[Extracted data Boundary: Start]

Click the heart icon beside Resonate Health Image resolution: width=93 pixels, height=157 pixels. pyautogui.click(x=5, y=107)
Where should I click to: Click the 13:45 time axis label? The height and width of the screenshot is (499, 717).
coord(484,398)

[Extracted data Boundary: End]
[Extracted data Boundary: Start]

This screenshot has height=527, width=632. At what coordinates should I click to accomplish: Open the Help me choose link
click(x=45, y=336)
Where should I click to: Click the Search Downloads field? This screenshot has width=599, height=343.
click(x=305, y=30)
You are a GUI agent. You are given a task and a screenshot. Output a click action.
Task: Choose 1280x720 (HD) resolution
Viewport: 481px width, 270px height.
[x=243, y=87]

[Extracted data Boundary: End]
[Extracted data Boundary: Start]

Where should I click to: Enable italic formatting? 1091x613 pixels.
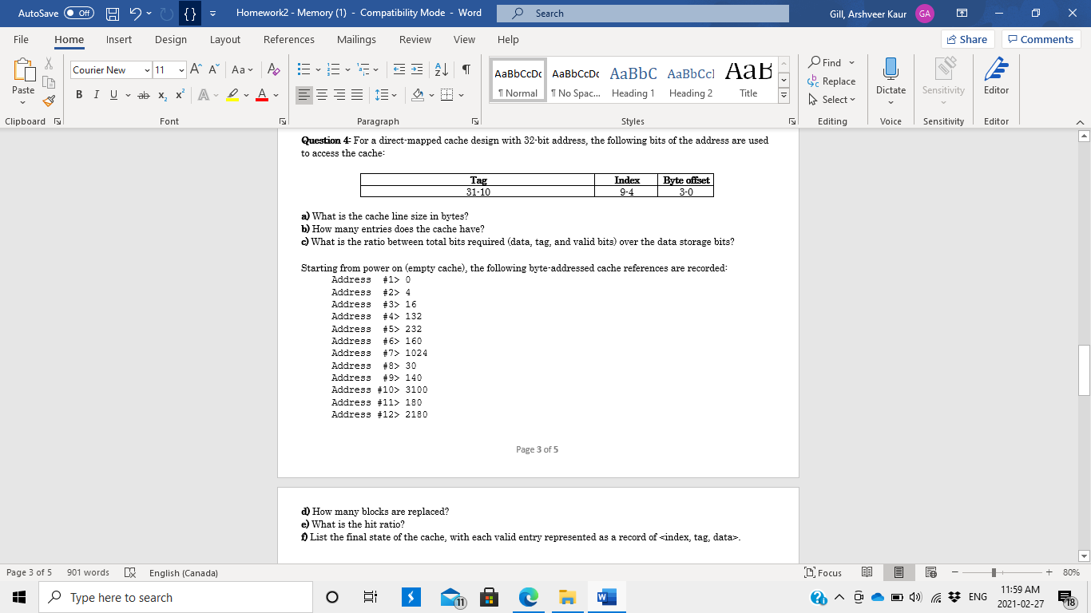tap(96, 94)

[Extracted data Boundary: End]

Required action: Go through the material and copy each line in which the word "resolution" occurs.

Solution for this task:
Click the heart icon beside Resonate Health Image resolution: width=93 pixels, height=157 pixels. pyautogui.click(x=5, y=107)
Task: Choose 1280x720 (HD) resolution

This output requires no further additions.